Tivemos e temos democracia, mas sempre foi frágil e foi e é continuamente  ameaçada, como se viu no vários golpes, contra Vargas, Jango,Dilma Rousseff e no dia 8 de janeiro do corrente ano. Mas ela sempre ressurgiu.

Tudo isso deve ser tomado em consideração para termos um quadro que nos faz entender o recente golpe demente e frustrado. Vale a observação de Veríssimo num twitter: o anti-petismo não é de agora, o anti-povo está no DNA da classe dominante. Ela nunca permitiu que alguém vindo do andar de baixo, subisse a outro,  ocupando o centro do poder, como ocorreu com Lula/Dilma e novamente com Lula em 2023. Fez-lhe todo tipo de oposição e manobras golpistas, apoiadas pelo braço ideológico da grande imprensa corporativa.

Há um outro ponto a ser considerado: a cultura do capital. Ela exacerbou o individualismo, a busca de bem-estar individual ou corporativo, nunca para todo um povo. Tal ethos impregnou a sociedade, os processos de socialização, as escolas, as mentes e os corações das pessoas menos críticas. Todos, de certa forma, somos reféns da cultura do capital pois nos obriga a consumir bens supérfluos se implantou no mundo inteiro, gerando a desgraça planetária, jogando grande parte da humanidade na marginalização e pondo em risco a vida sobre o planeta Terra. Ela criou consumidores e não cidadãos.

A ditadura deste individualismo levou a muitos, a milhares a não quererem viver juntos. Preferem suas Alfa Villes e seus bairros restritos a endinheirados e especuladores. Ora, uma sociedade não existe nem se sustenta sem um pacto social. Ele se expressa por certa ordem social, materializada numa Constituição e nas leis que todos se comprometem a aceitar. Mas tanto a Constituição quanto as leis são continuamente violadas, pois o individualismo solapou o sentido do respeito às leis, às pessoas e à ordem convencionada.

Os que estão por trás da intentona de Brasília, são tais tipos de pessoas que se consideram acima da ordem existente. Há pessoas de todas as classes, mas principalmente,representantes do grande capital. Não esqueçamos do último relatório da Forbes que dava os dados dos opulentos do Brasil: 315 bilionários, grande parte vivendo do rentismo e não da produção de bens de consumo.

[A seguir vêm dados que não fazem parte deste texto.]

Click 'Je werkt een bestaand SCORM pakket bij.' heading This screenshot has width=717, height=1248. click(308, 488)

O principal fator que criou as condições para este golpe frustrado, foi a atmosfera criada por Jair Bolsonaro que suscitou a dimensão demente em milhões,tomados por ódio, truculência, discriminações de todo tipo e desprezo covarde de pobres e marginalizados. A eles cabe a responsabilidade principal pelo envenenamento de nossa sociedade com traços de desumanidade, regressão a modelos sociais velhistas e não contemporâneos. Nem a religião escapou desta pestilência,especialmente em grupos de igrejas neopentecostais e também em grupo de católicos conservadores e reacionários.

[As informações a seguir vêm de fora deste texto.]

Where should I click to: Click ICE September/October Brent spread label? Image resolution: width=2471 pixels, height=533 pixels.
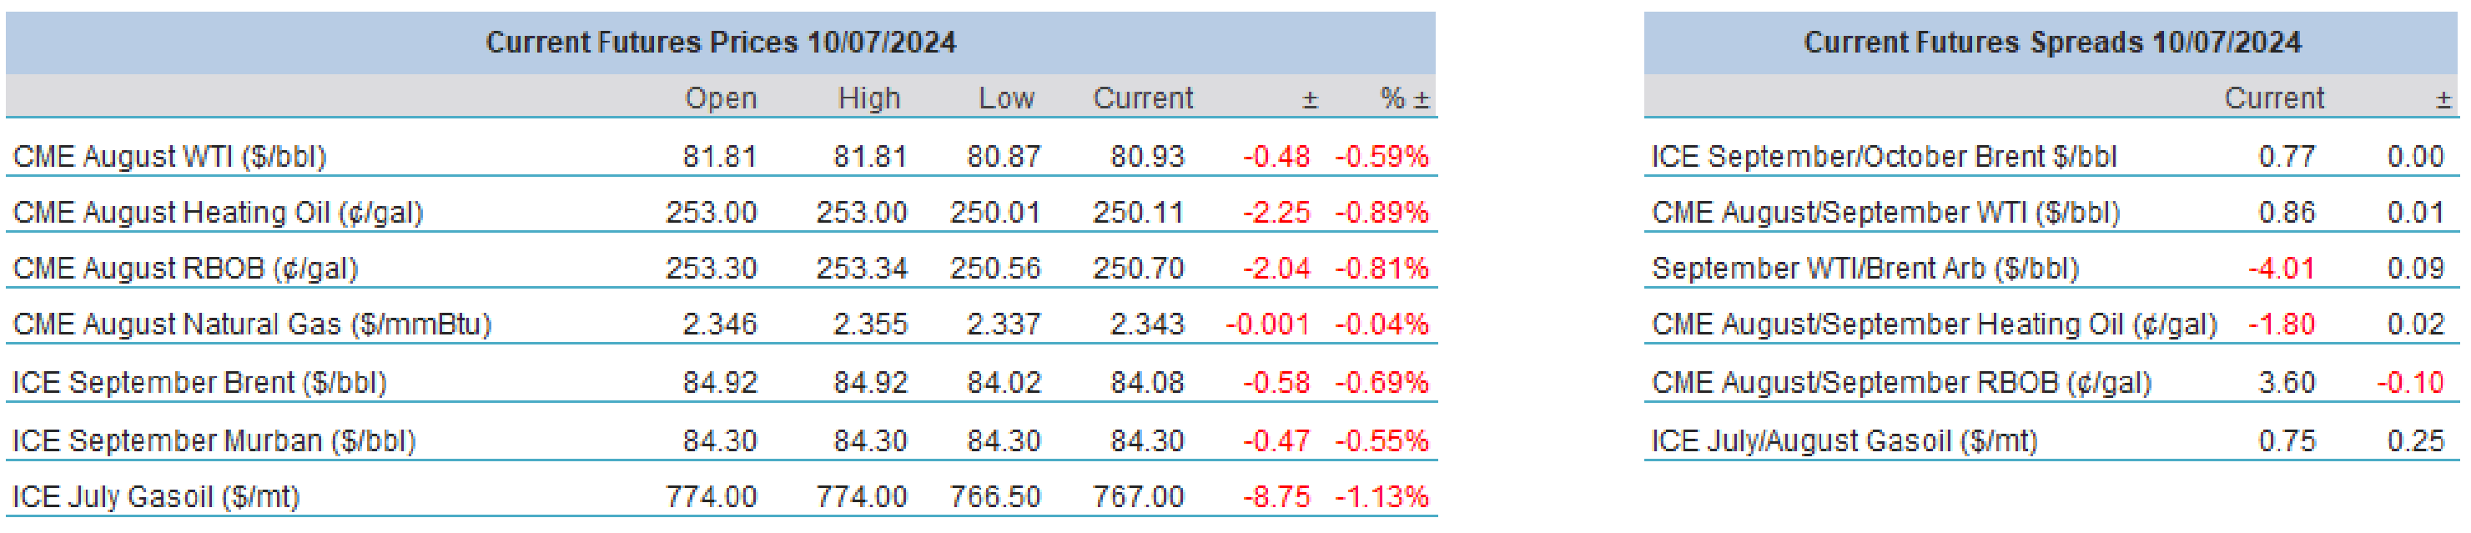click(1883, 156)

Graças a rápida determinação dos Ministros do STF e do TSE nomeadamente do ministro Moraes e no caso do golpe a atuação rápida e inteligente do Ministro da Justiça Flávio Dino que convenceu o presidente Lula, face à gravidade da questão, a ordenar uma intervenção federal em termos de segurança no Distrito Federal.Assim, de última hora, se conseguiu abortar um golpe. A estupidez dos invasores das três Casas do Governo e a destruição que lá perpetraram, freou a junta militar que, segundo o plano revelado do golpe, assumiria o poder na forma de uma ditadura com a prisão de todos os ministros, fechamento do Congresso e atos de repressão já conhecidos em nossa história.

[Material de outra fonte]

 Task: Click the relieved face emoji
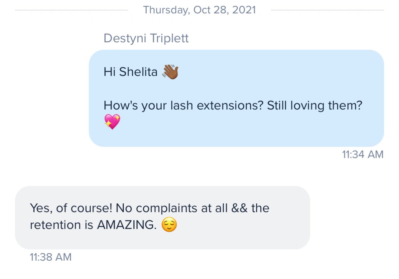coord(169,225)
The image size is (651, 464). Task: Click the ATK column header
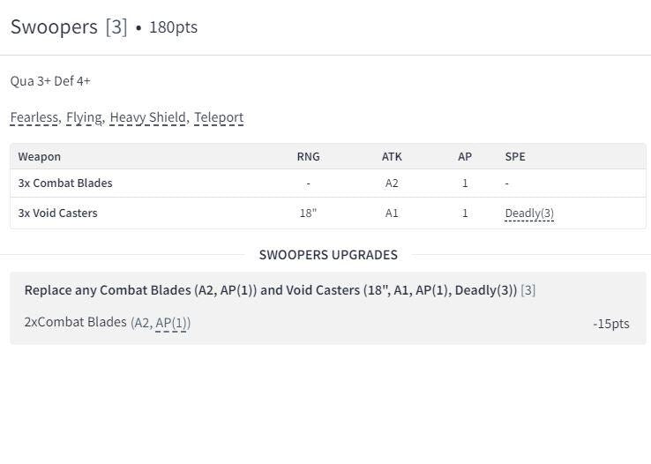pos(392,157)
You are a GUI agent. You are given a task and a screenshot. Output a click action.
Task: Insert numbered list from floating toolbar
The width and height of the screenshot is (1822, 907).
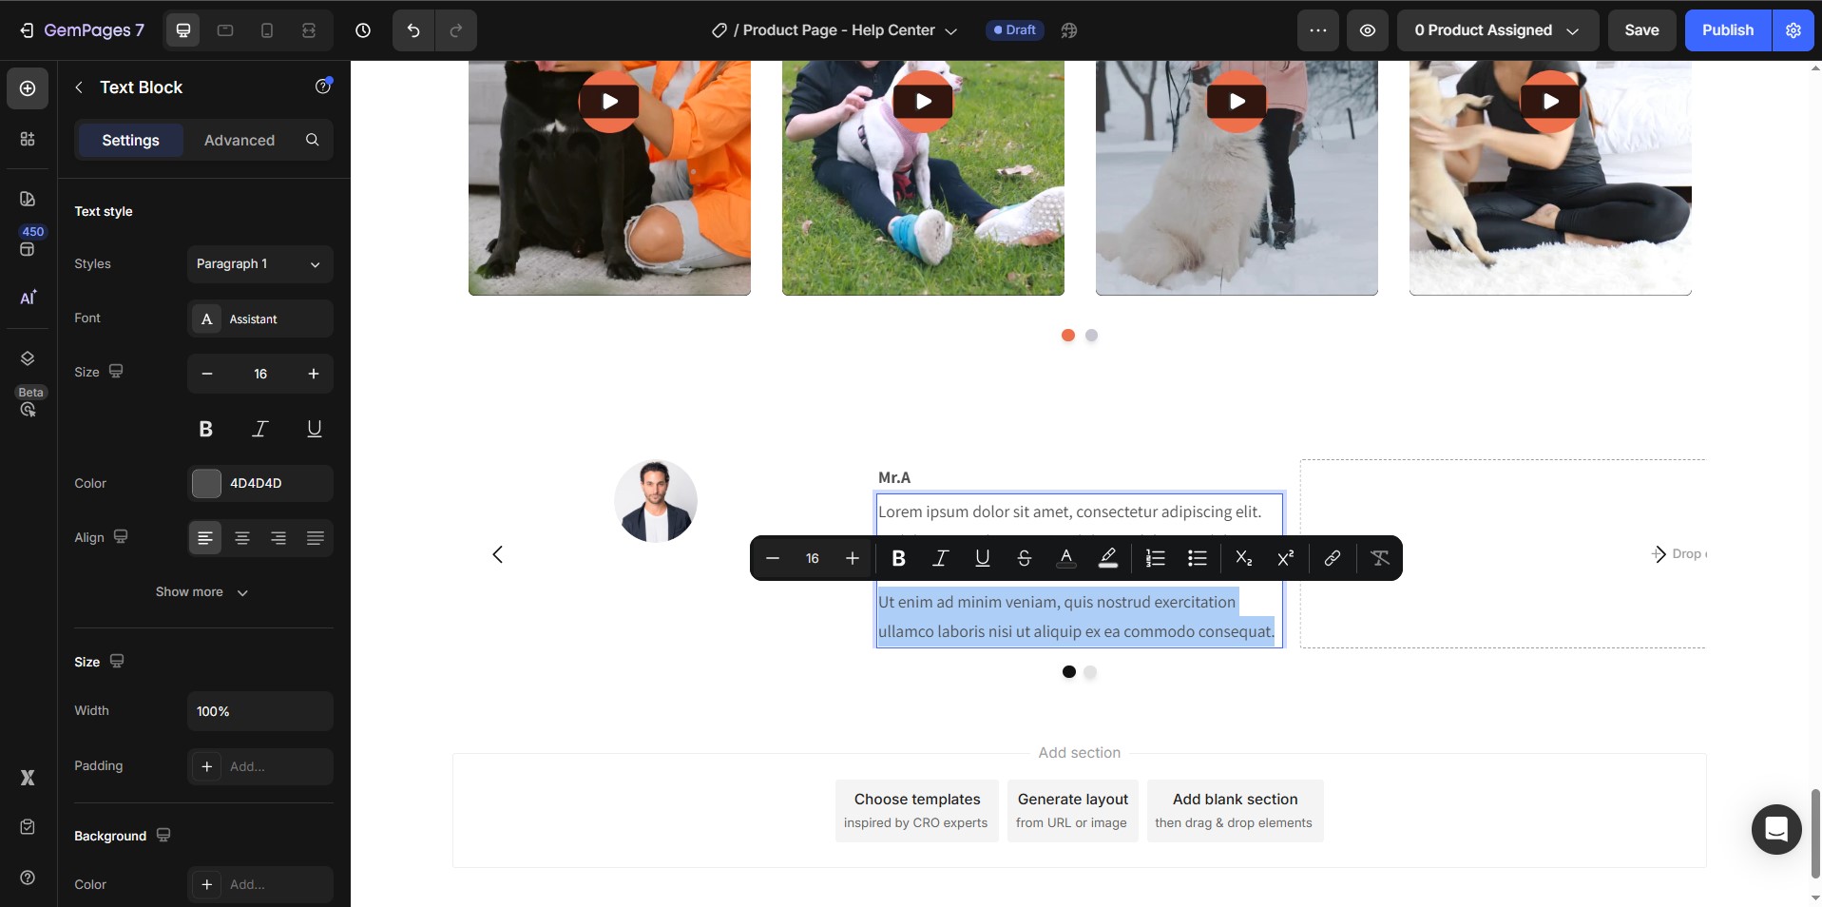1155,558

Pode a democracia ter seus defeitos e limites,mas é ainda a melhor forma de nos permitir viver juntos, como cidadãos participativos e com garantia de direitos. Sem ela resvalamos fatalmente para a barbárie e a desumanização nas relações pessoais e sociais. Essa democracia tem que ser construída dia a dia, ser cotidiana, aberta a enriquecimentos e a se transformar numa verdadeira cultura permanente.

Leonardo Boff escreveu Brasil:concluir a refundação ou prolongar a dependência, Vozes 2018: Habitar a Terra:qual o caminho para a fraternidade universal,  Vozes 2022.